*ENTRIES SUPPLIED*
—————

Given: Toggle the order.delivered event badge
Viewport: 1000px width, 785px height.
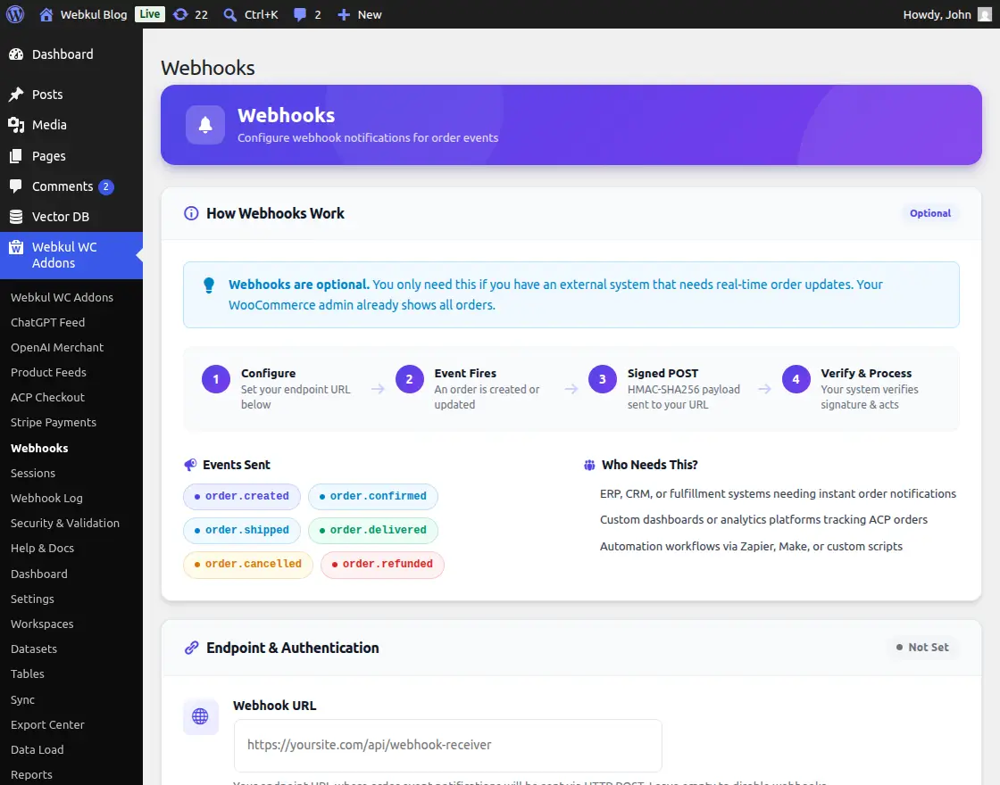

—————

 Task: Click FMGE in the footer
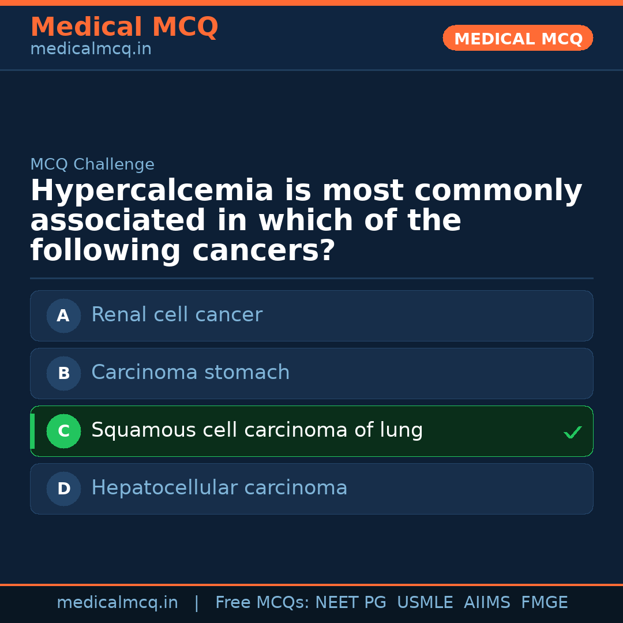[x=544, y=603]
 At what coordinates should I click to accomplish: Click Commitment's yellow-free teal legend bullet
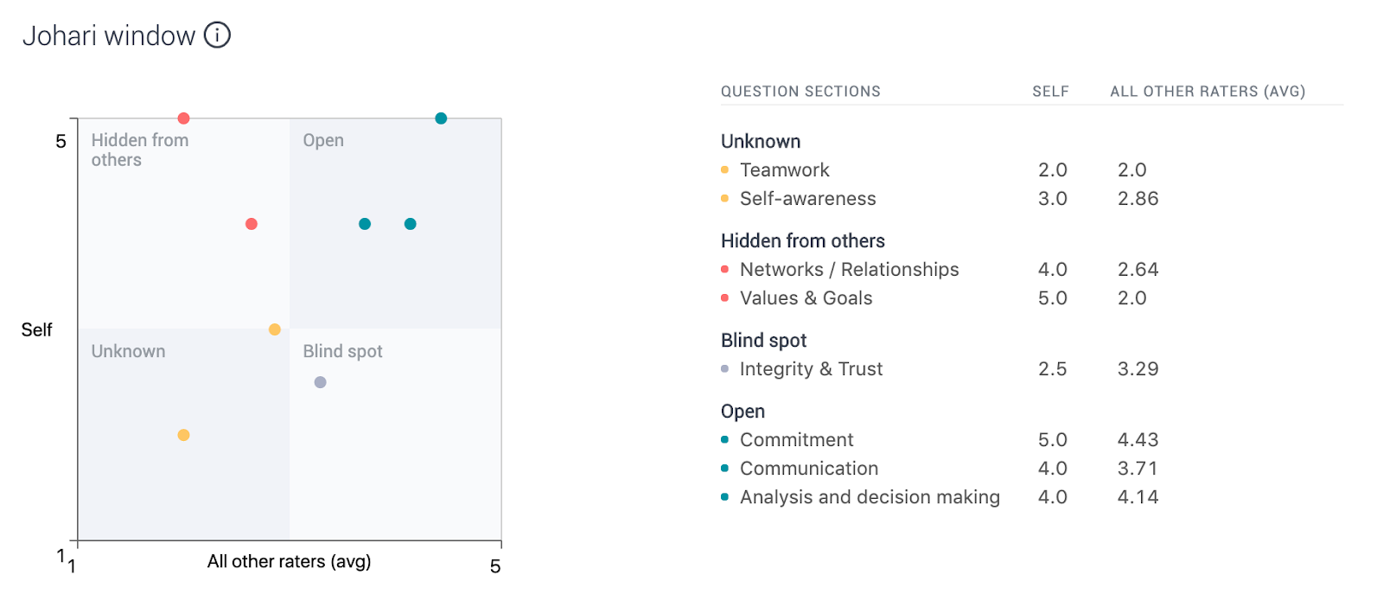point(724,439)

—————

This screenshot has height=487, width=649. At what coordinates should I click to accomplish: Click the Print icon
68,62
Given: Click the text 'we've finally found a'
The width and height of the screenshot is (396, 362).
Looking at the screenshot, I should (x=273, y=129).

—————

*EXERCISE*
Each line above from the one with "Given: Toggle the order.delivered event badge" up to and including the one with "Viewport: 1000px width, 785px height." must be set down exactly, and no line outside that span may appear.

*RESPONSE AREA*
Given: Toggle the order.delivered event badge
Viewport: 1000px width, 785px height.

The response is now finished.